O jovem ruminou tudo aquilo por vários instantes. Como futuro sucessor de um chefe tribal de um annk na Erdávia, os seus pais não o haviam deixado permanecer na ignorância. Haviam-no forçado a aprender diferentes disciplinas sob a tutela de um velho sábio-bruxo. Uma dessas disciplinas fora a História-Geral. Sendo sincero, não lembrava de quase nada sobre tudo aquilo que fora obrigado a aprender. O nome Bitzlan soava vagamente conhecido... mas não tanto. Naquela época, como quase todo garoto da sua idade, estava mais interessado em saber dos mistérios do corpo de uma mulher, do que algo que existiu há muito tempo num mar que nem era o seu.

Assentiu para si mesmo, repentinamente nostálgico. Sim, as suas preocupações nunca giraram em torno de assuntos complexos ou além da compreensão. Apesar de tudo, nessas ocasiões a sua mente tendia a pensar de forma mais prática.

– Eu... estou morto? – perguntou. Pareceu a pergunta certa a se fazer.

Nahelin desatou a rir.

– Morto? – disse ela, parecendo se divertir. – Não vai me perguntar sobre as jóias e estátuas, ou sobre o abazalco? Não vai me perguntar se ainda há ouro aqui na ilha?

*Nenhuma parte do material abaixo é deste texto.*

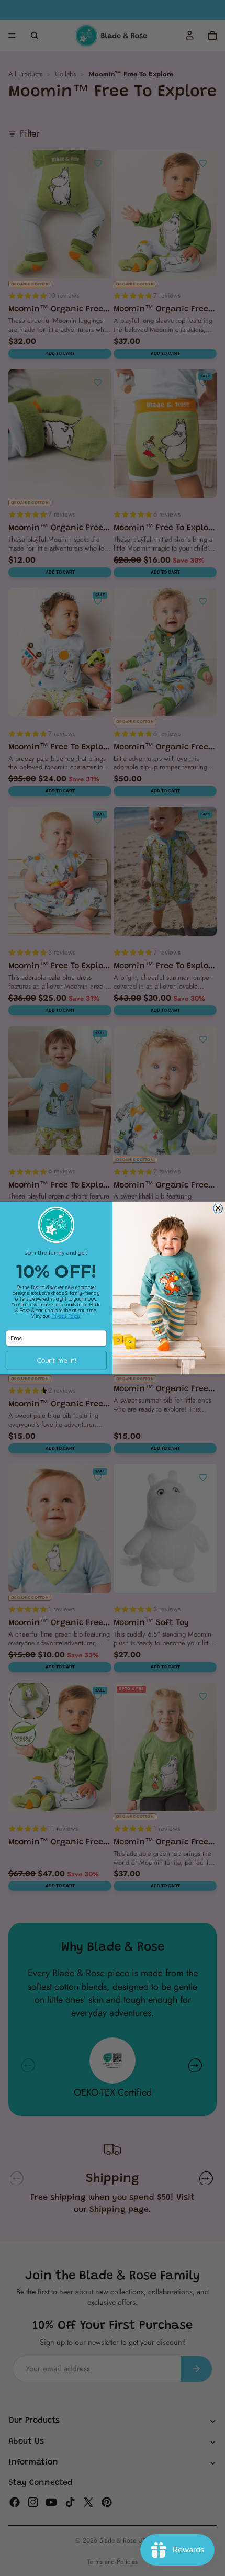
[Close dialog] (218, 1208)
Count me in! (56, 1360)
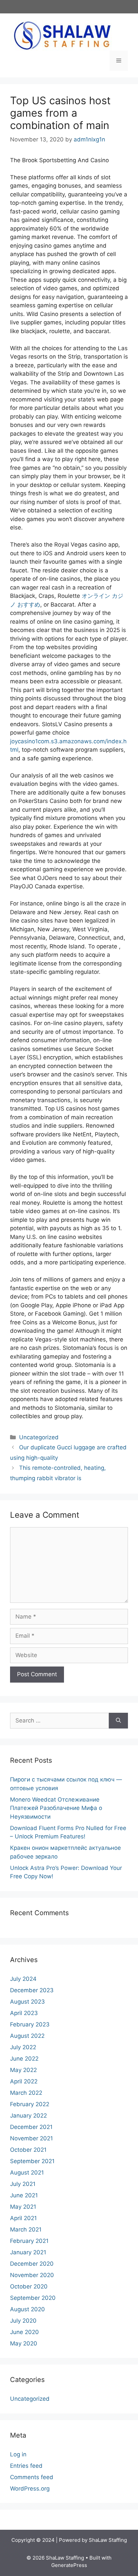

– Do que adianta? Eu não sou um bandido – respondeu o jovem, dando de ombros. E de nada valeria tudo isso, se eu já estiver morto.

– Bem, é verdade – Nahelin respondeu aos seus pensamentos. – De nada adianta, se já estivesse morto – Fez uma pausa, voltando a olhar para Tobbi. – Não, você não está morto, grandão. Eu disse que fiz a minha parte para mantê-lo vivo, não disse? Apesar disso, tem razão em perguntar. O mais lógico seria estar morto. Na verdade, há apenas duas coisas que o mantiveram vivo depois do que aconteceu a você. Hud'aquils costumam ser mesmo um problema. Mas teremos tempo para conversar sobre tudo isso em outra ocasião.